SpotManager

The SpotManager is a state-less program meant to be run periodically. It finds the cheapest spot instance prices, bids, sets up the machines, and tears them down when done.

Assumptions

The module assumes your workload is long running and has many save-points.

In my case each machine is setup to pull small tasks off a queue and execute them. These machines can be shutdown at any time; with the most recent task simply placed back on the queue for some other machine to run.

Overview

This library works on a concept of utility, which is an abstract value you assign to each EC2 instance type; the required utility is the primary input used to scale the number and type of instances.

For each instance type (and zone), the SpotManager uses the historical pricing record to figure out a competitive bid (defined by uptime, below). It combines that bid with the utility score for that instance type to get an estimated_value (measured in utility per dollar).
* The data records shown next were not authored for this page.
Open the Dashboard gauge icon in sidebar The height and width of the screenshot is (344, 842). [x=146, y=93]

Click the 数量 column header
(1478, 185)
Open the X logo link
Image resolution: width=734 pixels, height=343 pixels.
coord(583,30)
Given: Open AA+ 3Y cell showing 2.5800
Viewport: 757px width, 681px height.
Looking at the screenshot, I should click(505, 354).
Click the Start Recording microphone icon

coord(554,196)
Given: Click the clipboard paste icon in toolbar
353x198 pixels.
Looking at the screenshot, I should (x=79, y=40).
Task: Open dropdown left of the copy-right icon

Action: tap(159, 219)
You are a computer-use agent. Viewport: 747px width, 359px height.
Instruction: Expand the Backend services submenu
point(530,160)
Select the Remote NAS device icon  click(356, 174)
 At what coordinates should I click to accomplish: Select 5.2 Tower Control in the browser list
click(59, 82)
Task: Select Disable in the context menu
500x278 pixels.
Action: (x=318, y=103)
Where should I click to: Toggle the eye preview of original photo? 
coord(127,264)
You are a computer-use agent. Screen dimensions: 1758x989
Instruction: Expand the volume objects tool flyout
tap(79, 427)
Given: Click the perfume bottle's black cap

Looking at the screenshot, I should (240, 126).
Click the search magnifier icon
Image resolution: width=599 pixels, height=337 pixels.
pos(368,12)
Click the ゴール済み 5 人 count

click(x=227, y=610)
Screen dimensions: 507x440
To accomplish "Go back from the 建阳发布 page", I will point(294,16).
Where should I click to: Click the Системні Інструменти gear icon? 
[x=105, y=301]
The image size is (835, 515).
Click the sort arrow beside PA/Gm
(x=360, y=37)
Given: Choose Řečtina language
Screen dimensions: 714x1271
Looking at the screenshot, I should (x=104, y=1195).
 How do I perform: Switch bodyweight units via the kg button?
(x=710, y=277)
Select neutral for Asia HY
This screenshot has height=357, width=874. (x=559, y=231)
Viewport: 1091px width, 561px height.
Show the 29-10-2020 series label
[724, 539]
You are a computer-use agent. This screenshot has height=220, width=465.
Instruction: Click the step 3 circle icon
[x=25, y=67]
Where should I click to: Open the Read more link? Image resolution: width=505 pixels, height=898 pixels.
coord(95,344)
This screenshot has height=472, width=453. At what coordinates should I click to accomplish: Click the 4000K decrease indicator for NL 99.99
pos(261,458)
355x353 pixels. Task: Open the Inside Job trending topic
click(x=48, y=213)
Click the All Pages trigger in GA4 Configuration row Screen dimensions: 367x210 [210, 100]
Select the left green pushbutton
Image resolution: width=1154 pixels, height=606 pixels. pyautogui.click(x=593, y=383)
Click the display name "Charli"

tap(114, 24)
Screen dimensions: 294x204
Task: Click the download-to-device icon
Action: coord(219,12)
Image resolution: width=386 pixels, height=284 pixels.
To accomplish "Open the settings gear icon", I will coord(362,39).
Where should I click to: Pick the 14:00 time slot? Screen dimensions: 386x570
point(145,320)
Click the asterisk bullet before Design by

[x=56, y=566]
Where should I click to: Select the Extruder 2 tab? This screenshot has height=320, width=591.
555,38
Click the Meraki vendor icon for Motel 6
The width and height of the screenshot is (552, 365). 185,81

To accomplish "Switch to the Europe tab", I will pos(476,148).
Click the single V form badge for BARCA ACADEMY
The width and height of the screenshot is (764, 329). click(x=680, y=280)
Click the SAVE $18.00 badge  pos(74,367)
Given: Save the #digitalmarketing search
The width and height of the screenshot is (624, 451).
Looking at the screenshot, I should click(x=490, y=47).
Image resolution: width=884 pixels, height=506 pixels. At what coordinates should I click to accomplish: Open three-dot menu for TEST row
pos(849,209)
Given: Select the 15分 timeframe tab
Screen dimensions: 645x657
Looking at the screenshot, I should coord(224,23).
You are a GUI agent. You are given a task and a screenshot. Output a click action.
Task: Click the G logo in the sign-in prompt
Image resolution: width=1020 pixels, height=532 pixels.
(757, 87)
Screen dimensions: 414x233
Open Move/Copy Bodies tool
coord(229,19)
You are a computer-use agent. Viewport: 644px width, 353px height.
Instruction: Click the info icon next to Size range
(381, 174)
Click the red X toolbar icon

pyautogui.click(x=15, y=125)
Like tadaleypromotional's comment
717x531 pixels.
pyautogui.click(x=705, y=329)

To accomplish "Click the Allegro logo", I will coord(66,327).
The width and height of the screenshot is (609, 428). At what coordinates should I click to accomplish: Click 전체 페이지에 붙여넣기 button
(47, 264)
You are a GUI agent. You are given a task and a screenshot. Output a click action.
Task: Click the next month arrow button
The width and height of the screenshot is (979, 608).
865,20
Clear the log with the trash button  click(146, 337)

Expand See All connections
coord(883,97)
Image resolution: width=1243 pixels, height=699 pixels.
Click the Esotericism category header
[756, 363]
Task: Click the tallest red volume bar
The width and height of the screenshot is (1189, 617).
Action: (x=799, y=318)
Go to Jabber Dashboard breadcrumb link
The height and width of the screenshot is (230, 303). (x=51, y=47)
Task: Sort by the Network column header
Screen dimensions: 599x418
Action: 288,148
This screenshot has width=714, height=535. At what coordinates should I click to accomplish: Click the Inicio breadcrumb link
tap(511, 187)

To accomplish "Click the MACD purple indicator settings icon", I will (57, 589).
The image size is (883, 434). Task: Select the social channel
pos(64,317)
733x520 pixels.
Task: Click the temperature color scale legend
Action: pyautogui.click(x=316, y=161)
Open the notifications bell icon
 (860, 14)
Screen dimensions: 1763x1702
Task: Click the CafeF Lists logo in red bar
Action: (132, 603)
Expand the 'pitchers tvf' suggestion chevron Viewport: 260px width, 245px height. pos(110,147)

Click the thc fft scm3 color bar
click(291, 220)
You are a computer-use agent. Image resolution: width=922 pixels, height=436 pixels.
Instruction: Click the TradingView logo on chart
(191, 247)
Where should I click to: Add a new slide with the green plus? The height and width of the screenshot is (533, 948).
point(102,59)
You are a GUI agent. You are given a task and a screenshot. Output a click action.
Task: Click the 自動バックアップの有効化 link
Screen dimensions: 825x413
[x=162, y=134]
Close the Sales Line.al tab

The instance types with the best estimated_value, are bid on first.

Requirements

Python 2.7
boto
requests
ecdsa (required by fabric, but not installed by pip)
fabric2

Installation

For now, you must clone the repo

git clone https://github.com/klahnakoski/SpotManager.git

Branches

There are three main branches

dev - development done here (unstable)
manager-etl - multithreaded management, not ready for ES node management (Oct 2018)
manager - used to manage the staging clusters
master - proven stable on manager for at least a few days

Configuration

Each SpotManager instance requires a settings.json file that controls the SpotManager behaviour. We will use the ActiveData ETL settings file as an example to explain the parameters

budget - Acts as an absolute spend limit for this SpotManager. Be sure you know your limits.
max_utility_price - Whatever you decide a unit of utility is, you should set the highest price you are willing to pay for one. This can ensure you do not go over the on-demand price, and prevents the SpotManager from bidding when everything is too expensive.
max_new_utility - The most utility that will be requested per run. Used to prevent spikes in instance count on light loads.
max_requests_per_type - Limit the number of requests per type. Prevents all requests going to the cheapest instance type, consuming all available instances, and getting az-constraint on the remainder. In the event of low availability, SpotManager will move on to the other types.
max_percent_per_type - Limit the total number of instances, as a percent, per availability zone. Some workloads benefit from not loosing all instances at once. Distributing load over many instance types reduces the number of instances lost from any one price fluctuation. Default = 1.0 (100%, no limit)
uptime - Parameters that help you balance expected uptime with cost (see below).
availability_zone - List of availability zones the SpotManager can work in
product - For price lookup. Default 'Linux/UNIX (Amazon VPC)'
price_file - To minimize AWS calls, the previous price data is stored in a file for retrieval next time.
run_interval - So the SpotManager knows how long before the next run will happen (Used to determine time remaining in the hour for an instance)
aws - a structure containing the parameters to connect to AWS using boto
utility - a list of objects declaring the utility of each instance type. Instance types not mentioned are assumed to have zero utility and will not be bid on, *and will be terminated if any exist.*
ec2.request - template for making a spot request using boto. This is where you declare the machine image, private keys, networking interfaces, etc.
ec2.instance.name - Name that will be assigned to an instance (and to the spot requests). It is important that no other machines under the AWS user have this prefix. Any machines with this prefix will be under the control of SpotManager.
instance - The parameters that will be sent to the constructor for your InstanceManager.
instance.class - An additional property in instance: The full name of the class you are using to setup/teardown an instance.
debug - Settings for the logging module

More about `utility`

The utility list is a declaration of how much utility each instance type can provide, and additional configuration that the InstanceManager can use for setup().

More about `uptime`

In order to make a good bid, the historical pricing record for each instance- type and region is used. All these settings have defaults designed for quick- setup tasks. If your setup takes longer, or the value of your machine increases as it sticks around, you may want to set these values. Here are the settings we use for ElasticSearch nodes:

"uptime":{
    "history": "week",
    "duration": "day",
    "bid_percentile": 0.95
}

history - How much history to use: Too little history and the bids can be terminated earlier than expected, too much history will make the algorithm unresponsive to lowering prices.
duration - The window of time used to find the max price. The intent is to figure out what the bids should have been over the history so that you do not get terminated for the duration. If your workload is quick to setup, then you can set it to zero (0).
bid_percentile - With a history's worth of max pricing, the question remains which price to pick: The bid_percentile is used to make that selection: Use 0.50 (median) to make aggressively low bids: Most of the bids will fail, and there will be long hours when nothing new spins up. Use higher numbers to increase the chance of uptime. It is never wise to set this to 1.00 because there is often some fool willing to bid more than on-demand.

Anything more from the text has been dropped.